There is a reason why videos of kittens in sombreros get ten thousand hits on Youtube
When it comes to the environment, population control is the big fat elephant in an increasingly squishy room. It links to every environmental crisis we could mention but you’ll not hear a peep about it on any political campaign trails.
It has precipitated the devastation of natural habitats, causing the instability of ecosystems. It places ever-increasing pressures on food producers, leading to inevitable increases in genetic modification. But you won’t read about it on the front page of your daily rag, nor is the subject likely to arise around the office water-cooler.

But there is no denying that our rapidly depleting natural resources are being stretched across an ever-burgeoning population, as the world’s have-nots scramble desperately for the things that most of us currently take for granted – like the office water-cooler.
Already the scarcity of the earth’s two percent or so of fresh, drinkable water is prompting desperate conflicts – think Somalia – and it’s estimated that we now have just thirty years of oil, sixty years of natural gas and a hundred years of phosphorus, before we’ve used it all up.

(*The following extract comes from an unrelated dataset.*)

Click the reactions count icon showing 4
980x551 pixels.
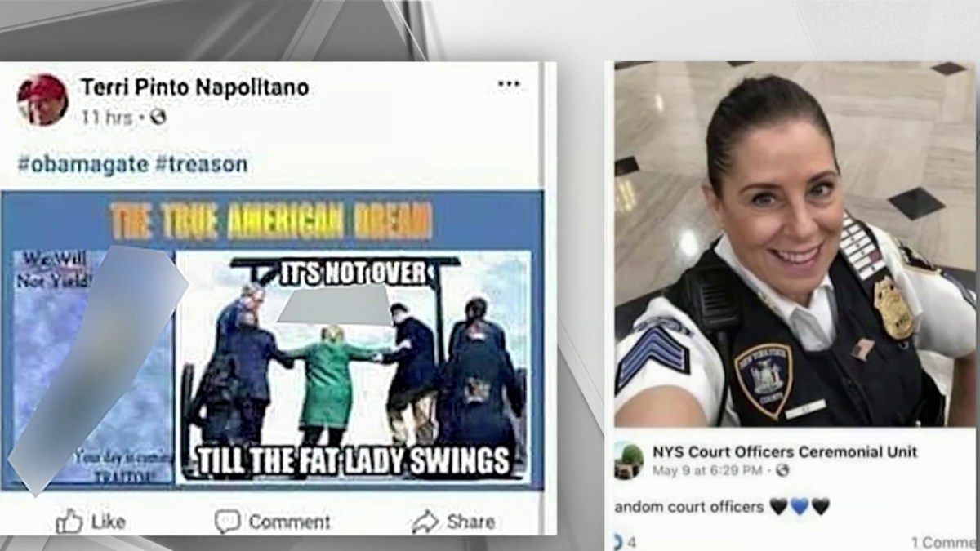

So why aren’t we talking about this? Because it’s a great big buzz-kill, that’s why. There is a reason why videos of kittens in sombreros get ten thousand hits on Youtube and your Facebook post celebrating that perfect pavlova gets fifty more hits than the link you shared about chocolate being a leading cause of Alzheimer’s. Nobody likes a party-pooper!
I made up the bit about chocolate and Alzheimer’s, by the way.
Even if we were ready to have a conversation about overpopulation, what would we say? I’d propose voluntary euthanasia as one solution, except that the result would most likely be a slight reduction in the number of cuddly old people in the world and I like cuddly old people. Euthanasia would do nothing to reduce the number of tossers who fail to give me a wave when I let them into the flow of traffic on a Monday morning.
No public official is ever going to get elected suggesting that we curb our ferocious appetite for reproduction. It would negate our primordial purpose, let alone our civil liberty. The idea would immediately manifest thoughts of China’s one-child policy and in politics, the only colour more reviled than green is red.
If there is one thing that capitalism and the free market stand for, it is that we can do whatever the hell we want, as long as we can pay for it. I think that’s the general gist, anyway. And, let’s face it, privileged middle-class white folks simply don’t like being told what to do.
Yes, any politician seeking to curb our genetic proliferations will need to employ some political fast-talking to successfully conceal their intent. I suggest a program called the Child Rationalisation Assistance Program. It’s suitably obscure, with an acronym that offers an alternative interpretation of the bureaucratic double-speak. I’ll be announcing my candidacy on Monday.
Very well said and good on you for raising such an important issue which unless is dealt with might see the end of mankind. Maybe that’s not such a bad thing!